- Created on 17 October 2016
Council responds to the tenants questions about the Heygate estate.
The scandal surrounding the disposal of the Heygate Estate is sadly a gift that keeps on giving.
From the evictions of council tenants and leaseholders and their dispersal wherever (and this was never social cleansing!); to pretty much gifting the land to Lendlease, the 'developer partner'; to allowing unprecedented planning policy 'departures'; to wasting Southwark residents' money to fight Southwark residents in court to prevent them from knowing the truth about 'viability', Southwark's done it all.
Most recently, chair of Southwark's Tenant Council received a response to their questions about the costs incurred around the sale, demolition etc of the estate:
|Heygate sold for||-£50,000,000.00*||-£50,000,000.00|
|rehousing council tenants||-£5,779,000.00||-£113,560,000.00|
|all other costs||-£1,819,000.00||-£115,379,000.00|
|Money received for sale||£18,300,000.00||-£99,133,000.00|
|Money received for demolition||£16,499,000.00||-£82,634,000.00|
(* the sale of the Heygate wasn't what you'd call a straight exchange, where council said, 'Give us £50M' and Lendlease obliged. To date, the council received £18.3M out of the 50. Another £10.7M is due in 2016/2017, and the final £21M is due between 2017 - 2020. You can download the response below)
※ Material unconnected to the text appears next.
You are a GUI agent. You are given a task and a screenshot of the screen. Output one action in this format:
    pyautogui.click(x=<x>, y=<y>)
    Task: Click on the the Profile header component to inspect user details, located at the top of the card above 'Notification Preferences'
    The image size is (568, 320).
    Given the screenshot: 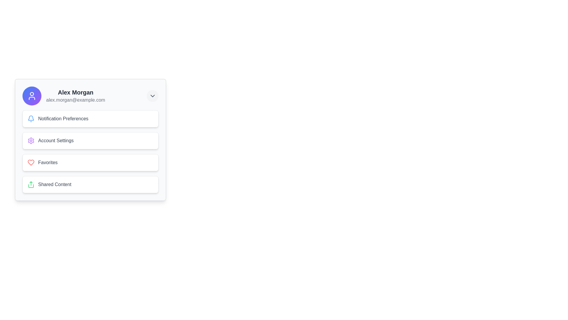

So, at the moment, regeneration of a single estate means we who live in Southwark now are £83M short. And the £83M is really just the tip of the iceberg as it does not include the appalling, deliberate loss of council homes (11,000 new ones doesn't begin to address this at all), the despair and anguish caused to one too many former resident who just wasn't good/rich enough, it does not include the catastrophic damage to the environment (trees, 600+ parking spaces), it does not include the scandalous privatisation of public land and public spaces and so on.
From the moment the Labour administration signed the contract in 2010, they spoke about all that huge profit they were going to make at some distant point in the future. This fantasy profit is called 'overage' in formal speak and turns out it isn't likely to happen at all. Some of us have been saying this for a while, as the 'branching out' is what business does to keep the money 'in the house', ie create a myriad of 'children' companies so the parent company (which signed a contract with, say, a local authority partner) itself isn't in fact making any 'profit' so can't share any with the 'partner'.
The council response to the Tenants Council states "the council is entitled to 50% of any profit or planning overage. The sums payable under this heading will only be known when the scheme is fully complete in 2025 and all costs and receipts have been accounted for."
Turns out this isn't quite what the rest of us would call 'true'.
35% campaign have put in a number of Freedom of Information requests about this and got the following answers:
In April 2016, "Please also note that under the terms of the regeneration agreement and profit or planning Overage is only payable to the council at the end of the project. A review of overage will be undertaken at the end of each development phase. Lend Lease have informed the council that no overage is forecast at the end of phase 1 [Trafalgar Place]." (italics are ours)
In June 2016, extract from the Elephant Business Plan quoted the following:
(you can read a lot more about this on the 35% campaign website)
In which universe has this been a success? Or different from all the other 'regeneration' projects Southwark is giving over to 'developer partners' across the borough?